Чабан Горпищенко собою неказист, но в степи заметен издалека. Низкорослый, коренастый, он весь прокален ветрами; закопченное солнцем морщинистое лицо его как лоскут старой кожи, а глаза, сизые от старости, словно выгорели на солнце и стали цвета линялого степного неба.
Во всеоружии предстает перед сыном старый Горпищенко. Про таких, как он, недаром говорят, что это прирожденные чабаны. Природа не очень щедро одарила его ростом, зато он тем чувствительнее ко всему, что касается его отцовской чести. С суровым достоинством и даже настороженностью ждет он, пока сын, выйдя из «газика», подойдет к нему, и зорко следит, не сделает ли тот какого-нибудь промаха, не обидит ли отца невзначай, не нарушит ли установившегося издавна обычая. И хоть сыном его все в совхозе гордятся, знают, что он летчик не просто какой-нибудь, — сегодня он реактивный сокол, а завтра может полететь на такие планеты, где ни отар, ни степей не будет, — однако даже это не выводит отца из состояния сурового спокойствия, он стоит и с достоинством ждет должной почтительности от сына, опираясь на свою герлыгу с медным, украшенным резьбой набалдашником — брейцарой.
И только после того, как сын поздоровался, не допустив никакого промаха в этикете, выцветшая текучая голубизна отцовских глаз сразу наливается нежностью.
— Не забыл? — ставит он перед сыном свою герлыгу, наконечник которой хранит изображение с детства знакомой сыну кудлатой чабанской овчарки. — Из каких частей состоит герлыга, а ну?
— Брак, барнак, брейцара и держак! — четко отвечает сын, и этим ему уже обеспечена симпатия старика на все время отпуска.
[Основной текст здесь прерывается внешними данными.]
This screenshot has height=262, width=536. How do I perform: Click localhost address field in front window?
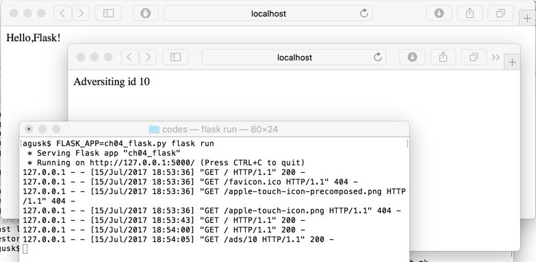[294, 57]
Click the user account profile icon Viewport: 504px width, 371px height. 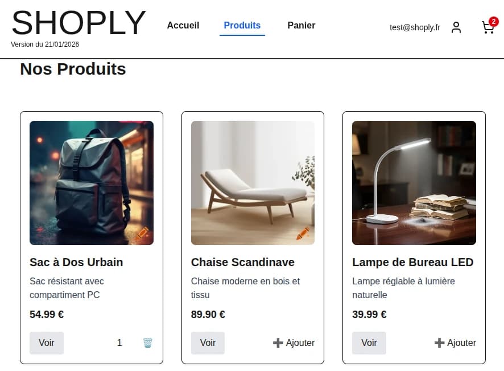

Если бы посторонний поглядел на них со стороны, то не поверил бы, что этот невзрачный, до черноты опаленный солнцем человечек дал жизнь такому светловолосому статному юноше, который сейчас вытянулся перед ним во фронт. Сын улыбается, разглядывая отцовские доспехи.
— Здорово, а? — обращается он к сержанту-водителю, с улыбкой выглядывающему из кабины «газика».
Кто-кто, а сын знает, что добрая половина этих доспехов в обычное время осталась бы лежать дома, чабан ничего лишнего не будет в такую жару таскать с собой по степи, и если уж он сегодня так снарядился и даже начистил до блеска медную полустертую брейцару, то это только ради сына, чтобы в столь торжественный миг встречи отцу было чем потешить свое чабанское, не притупившееся и с годами честолюбие.
И вот стоят они вдвоем возле отары в степи: один всю жизнь ходит по земле пешком, а другой полжизни проводит в небе; один с герлыгой, этим жезлом пастуха, свидетельствующим о принадлежности к древнейшей человеческой профессии, а другой с крылатой эмблемой на фуражке, хотя даже и самым быстрым крыльям теперь недоступны скорости его полетов. Стоят они, а вокруг сбилась жарким кольцом отара, сбилась густо, вплотную. Грязновато-белые остриженные мериносы надсадно дышат, прячут головы от зноя в собственную тень, а за ними степь да степь, а вдали то ли марево мерцает, то ли синева неба спустилась до земли и рассеялась мглою среди бескрайних просторов.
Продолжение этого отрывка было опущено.